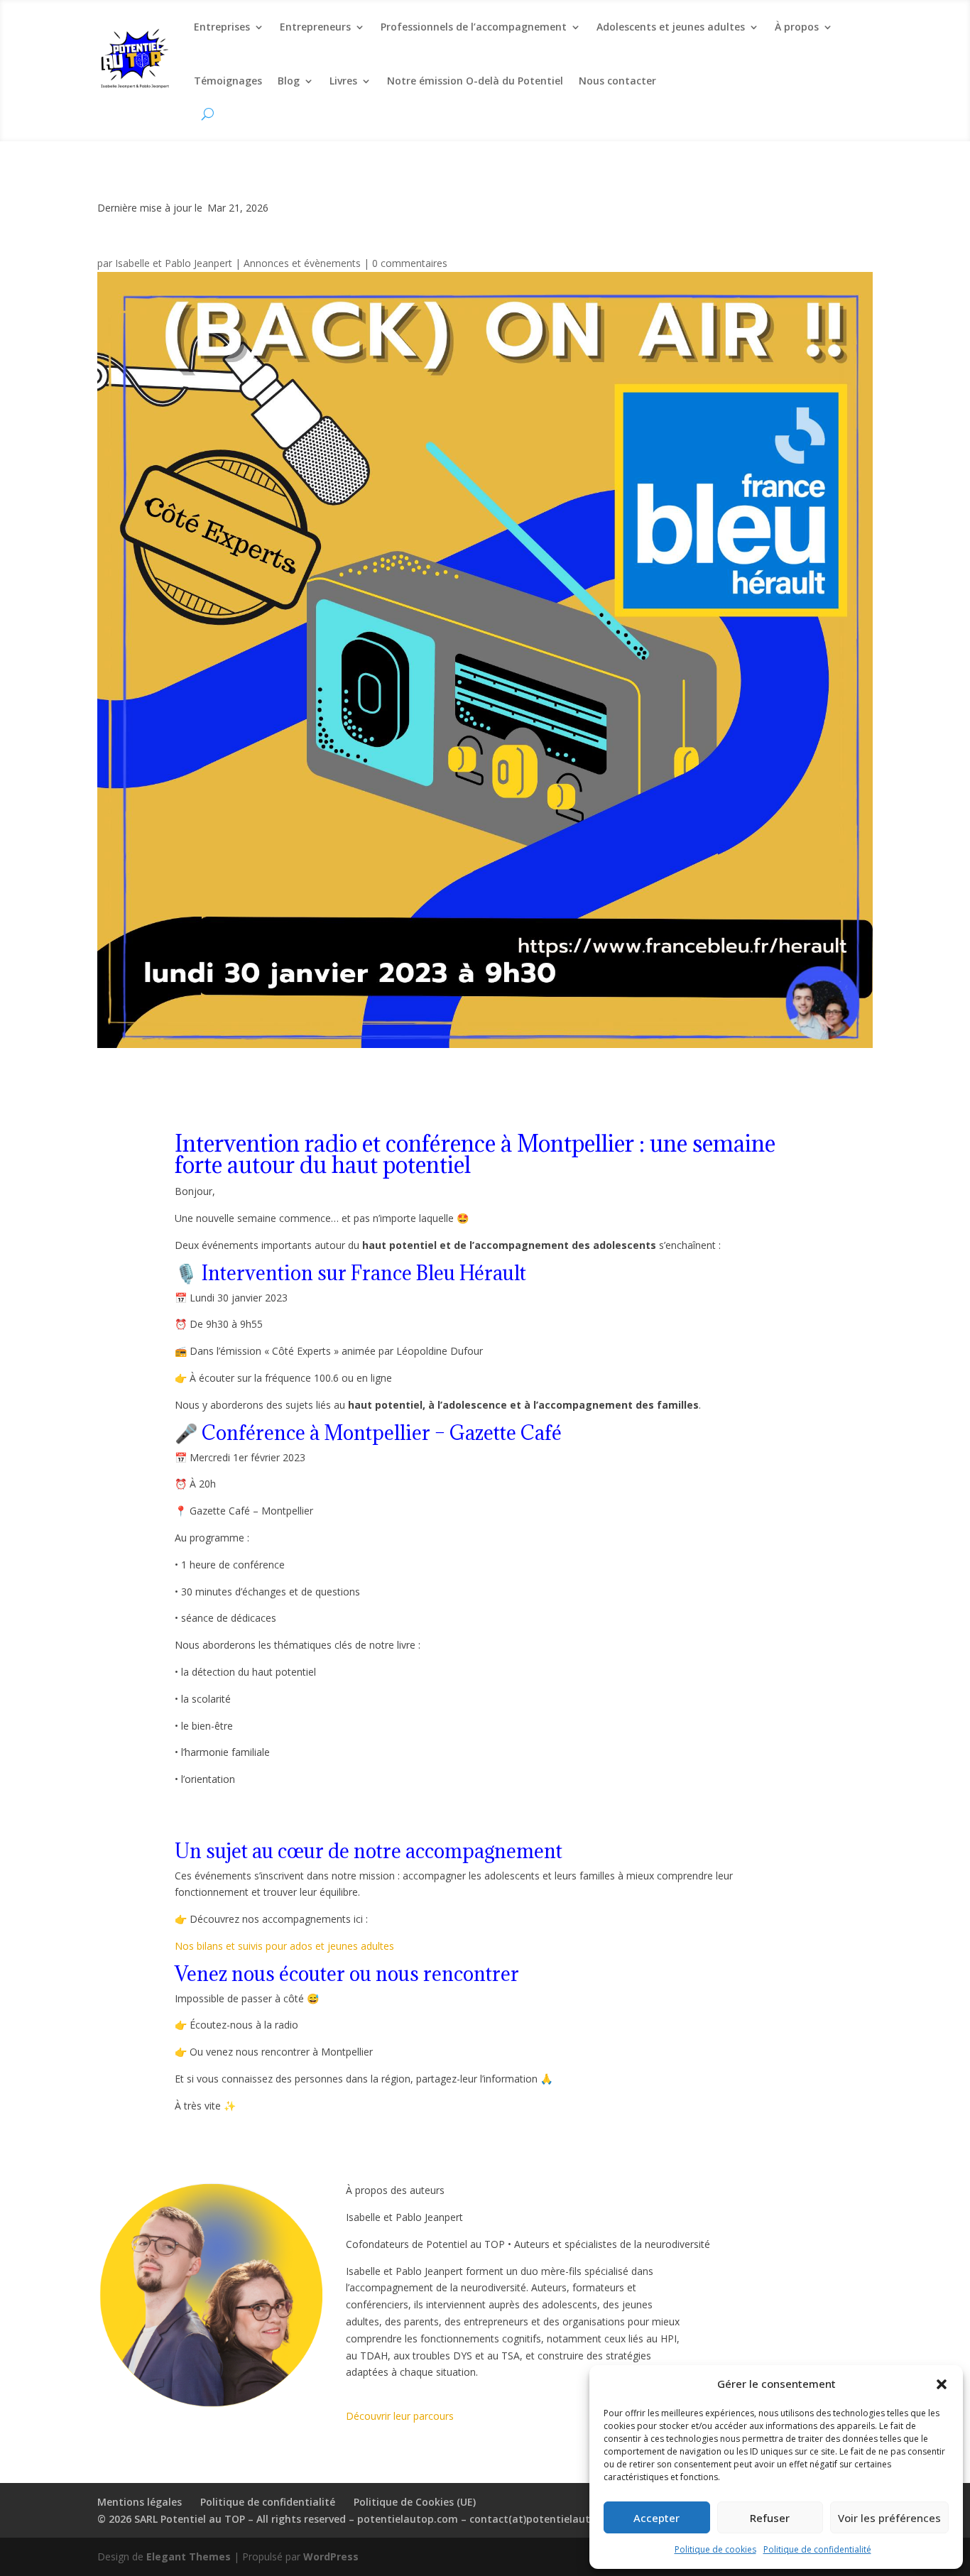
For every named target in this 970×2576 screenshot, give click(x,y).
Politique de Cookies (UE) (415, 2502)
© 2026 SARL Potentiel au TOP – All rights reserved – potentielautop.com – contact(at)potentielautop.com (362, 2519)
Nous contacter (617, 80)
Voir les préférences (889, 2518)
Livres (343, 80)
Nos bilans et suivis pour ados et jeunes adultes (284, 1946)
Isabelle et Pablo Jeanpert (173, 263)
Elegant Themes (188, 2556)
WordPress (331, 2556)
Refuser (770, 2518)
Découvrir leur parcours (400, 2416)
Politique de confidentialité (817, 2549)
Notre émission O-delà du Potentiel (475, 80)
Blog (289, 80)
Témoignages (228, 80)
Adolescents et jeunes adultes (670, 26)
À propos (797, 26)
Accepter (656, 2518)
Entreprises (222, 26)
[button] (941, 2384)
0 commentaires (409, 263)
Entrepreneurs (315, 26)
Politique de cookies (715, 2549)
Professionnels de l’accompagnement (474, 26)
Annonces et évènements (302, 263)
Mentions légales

*REQUIRED WORK*. All of the listing above must be output exactly, except for its pictures.

*RESULT BELOW*.
For every named target in this 970×2576 screenshot, give click(x,y).
Politique de Cookies (UE) (415, 2502)
© 2026 SARL Potentiel au TOP – All rights reserved – potentielautop.com – contact(at)potentielautop.com (362, 2519)
Nous contacter (617, 80)
Voir les préférences (889, 2518)
Livres (343, 80)
Nos bilans et suivis pour ados et jeunes adultes (284, 1946)
Isabelle et Pablo Jeanpert (173, 263)
Elegant Themes (188, 2556)
WordPress (331, 2556)
Refuser (770, 2518)
Découvrir leur parcours (400, 2416)
Politique de confidentialité (817, 2549)
Notre émission O-delà du Potentiel (475, 80)
Blog (289, 80)
Témoignages (228, 80)
Adolescents et jeunes adultes (670, 26)
À propos (797, 26)
Accepter (656, 2518)
Entreprises (222, 26)
[button] (941, 2384)
0 commentaires (409, 263)
Entrepreneurs (315, 26)
Politique de cookies (715, 2549)
Professionnels de l’accompagnement (474, 26)
Annonces et évènements (302, 263)
Mentions légales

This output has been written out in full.